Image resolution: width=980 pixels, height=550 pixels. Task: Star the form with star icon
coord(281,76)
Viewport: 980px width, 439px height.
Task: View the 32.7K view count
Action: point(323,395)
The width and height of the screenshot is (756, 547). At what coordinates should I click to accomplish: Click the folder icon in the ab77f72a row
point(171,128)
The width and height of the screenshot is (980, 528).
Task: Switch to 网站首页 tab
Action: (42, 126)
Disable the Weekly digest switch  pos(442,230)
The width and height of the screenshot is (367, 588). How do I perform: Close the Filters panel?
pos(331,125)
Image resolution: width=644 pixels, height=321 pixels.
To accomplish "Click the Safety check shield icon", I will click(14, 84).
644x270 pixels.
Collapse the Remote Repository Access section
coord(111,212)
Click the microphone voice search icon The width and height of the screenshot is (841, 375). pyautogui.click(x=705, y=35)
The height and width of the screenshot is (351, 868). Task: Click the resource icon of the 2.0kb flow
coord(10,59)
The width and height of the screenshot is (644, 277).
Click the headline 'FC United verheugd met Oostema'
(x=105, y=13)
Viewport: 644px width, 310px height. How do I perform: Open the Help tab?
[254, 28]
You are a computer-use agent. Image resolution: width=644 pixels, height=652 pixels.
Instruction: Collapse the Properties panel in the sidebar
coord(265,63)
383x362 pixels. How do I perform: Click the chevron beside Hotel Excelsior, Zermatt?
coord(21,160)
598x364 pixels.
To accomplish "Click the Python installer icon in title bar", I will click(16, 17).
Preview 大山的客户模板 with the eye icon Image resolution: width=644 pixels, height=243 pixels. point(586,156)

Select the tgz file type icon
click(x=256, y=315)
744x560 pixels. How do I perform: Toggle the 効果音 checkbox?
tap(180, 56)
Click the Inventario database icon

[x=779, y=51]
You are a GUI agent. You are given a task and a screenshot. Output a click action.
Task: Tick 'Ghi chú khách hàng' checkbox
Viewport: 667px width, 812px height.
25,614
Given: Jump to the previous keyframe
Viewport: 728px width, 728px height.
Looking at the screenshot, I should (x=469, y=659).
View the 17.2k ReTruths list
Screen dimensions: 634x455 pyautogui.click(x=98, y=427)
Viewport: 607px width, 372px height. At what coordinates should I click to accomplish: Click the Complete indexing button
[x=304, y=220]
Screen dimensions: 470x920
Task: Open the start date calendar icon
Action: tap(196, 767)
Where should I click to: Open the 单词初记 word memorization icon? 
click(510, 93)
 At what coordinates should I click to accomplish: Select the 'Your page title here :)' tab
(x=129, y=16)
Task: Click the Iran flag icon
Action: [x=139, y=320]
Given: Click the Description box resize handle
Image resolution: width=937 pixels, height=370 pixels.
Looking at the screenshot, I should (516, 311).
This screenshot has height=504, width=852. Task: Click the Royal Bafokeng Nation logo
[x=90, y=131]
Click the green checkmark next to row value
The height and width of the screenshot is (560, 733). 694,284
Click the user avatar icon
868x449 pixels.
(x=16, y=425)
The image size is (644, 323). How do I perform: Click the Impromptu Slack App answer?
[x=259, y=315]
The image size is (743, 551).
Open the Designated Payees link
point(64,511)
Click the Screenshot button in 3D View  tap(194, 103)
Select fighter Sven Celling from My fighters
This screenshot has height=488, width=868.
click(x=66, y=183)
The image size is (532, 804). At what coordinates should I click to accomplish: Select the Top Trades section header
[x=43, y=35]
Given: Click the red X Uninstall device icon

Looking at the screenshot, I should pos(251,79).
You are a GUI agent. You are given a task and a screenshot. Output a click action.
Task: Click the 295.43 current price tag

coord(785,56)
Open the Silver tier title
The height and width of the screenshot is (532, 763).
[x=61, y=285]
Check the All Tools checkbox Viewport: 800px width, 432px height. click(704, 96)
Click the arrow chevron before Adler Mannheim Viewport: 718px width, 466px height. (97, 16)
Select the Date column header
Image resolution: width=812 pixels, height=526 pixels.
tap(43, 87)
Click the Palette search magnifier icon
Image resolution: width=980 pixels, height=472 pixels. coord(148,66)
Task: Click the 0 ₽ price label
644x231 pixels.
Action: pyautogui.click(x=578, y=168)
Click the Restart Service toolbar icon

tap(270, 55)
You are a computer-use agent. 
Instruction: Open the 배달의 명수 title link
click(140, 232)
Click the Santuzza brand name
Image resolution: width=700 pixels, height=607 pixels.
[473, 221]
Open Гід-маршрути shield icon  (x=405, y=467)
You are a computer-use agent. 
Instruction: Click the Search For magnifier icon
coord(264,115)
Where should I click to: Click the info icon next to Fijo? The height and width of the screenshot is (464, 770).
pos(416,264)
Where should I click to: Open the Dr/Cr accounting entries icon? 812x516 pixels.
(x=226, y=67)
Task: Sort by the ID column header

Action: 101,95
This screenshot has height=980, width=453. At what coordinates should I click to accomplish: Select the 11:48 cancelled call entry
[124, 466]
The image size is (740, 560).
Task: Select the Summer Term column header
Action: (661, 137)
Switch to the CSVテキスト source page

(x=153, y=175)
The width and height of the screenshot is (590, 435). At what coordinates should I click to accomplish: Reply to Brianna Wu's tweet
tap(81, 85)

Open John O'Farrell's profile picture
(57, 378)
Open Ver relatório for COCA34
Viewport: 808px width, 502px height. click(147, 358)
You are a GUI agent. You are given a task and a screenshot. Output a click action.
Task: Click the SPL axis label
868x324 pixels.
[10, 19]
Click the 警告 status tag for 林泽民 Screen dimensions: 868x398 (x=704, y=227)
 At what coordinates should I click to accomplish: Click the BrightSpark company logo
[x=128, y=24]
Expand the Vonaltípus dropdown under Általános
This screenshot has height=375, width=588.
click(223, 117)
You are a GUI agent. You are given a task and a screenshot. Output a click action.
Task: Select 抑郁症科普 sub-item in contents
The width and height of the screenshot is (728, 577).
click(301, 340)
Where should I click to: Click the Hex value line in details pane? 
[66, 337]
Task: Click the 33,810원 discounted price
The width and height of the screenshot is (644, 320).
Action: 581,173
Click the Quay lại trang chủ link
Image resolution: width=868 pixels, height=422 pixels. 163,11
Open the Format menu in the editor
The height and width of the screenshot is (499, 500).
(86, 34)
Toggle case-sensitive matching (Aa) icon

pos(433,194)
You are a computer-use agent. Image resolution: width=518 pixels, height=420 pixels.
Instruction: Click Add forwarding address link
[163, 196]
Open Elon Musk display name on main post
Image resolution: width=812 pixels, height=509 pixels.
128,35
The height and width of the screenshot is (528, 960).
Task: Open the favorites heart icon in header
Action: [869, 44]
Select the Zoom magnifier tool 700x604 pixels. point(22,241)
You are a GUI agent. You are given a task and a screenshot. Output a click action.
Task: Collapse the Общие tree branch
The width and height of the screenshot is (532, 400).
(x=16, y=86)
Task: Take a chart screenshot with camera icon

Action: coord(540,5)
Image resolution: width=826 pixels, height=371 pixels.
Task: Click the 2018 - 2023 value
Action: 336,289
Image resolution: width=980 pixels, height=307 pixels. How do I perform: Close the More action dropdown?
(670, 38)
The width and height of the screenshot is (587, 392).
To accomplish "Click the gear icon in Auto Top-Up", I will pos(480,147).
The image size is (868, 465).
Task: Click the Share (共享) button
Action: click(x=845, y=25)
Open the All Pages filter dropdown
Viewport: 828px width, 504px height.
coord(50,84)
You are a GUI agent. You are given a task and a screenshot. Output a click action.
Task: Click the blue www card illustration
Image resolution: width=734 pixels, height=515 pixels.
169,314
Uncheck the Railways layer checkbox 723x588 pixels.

· · · · · · ·

Exercise objective
Write out every line of the preceding listing that contains "label".

Exercise solution
Task: Click the 0 ₽ price label
Task: Click the SPL axis label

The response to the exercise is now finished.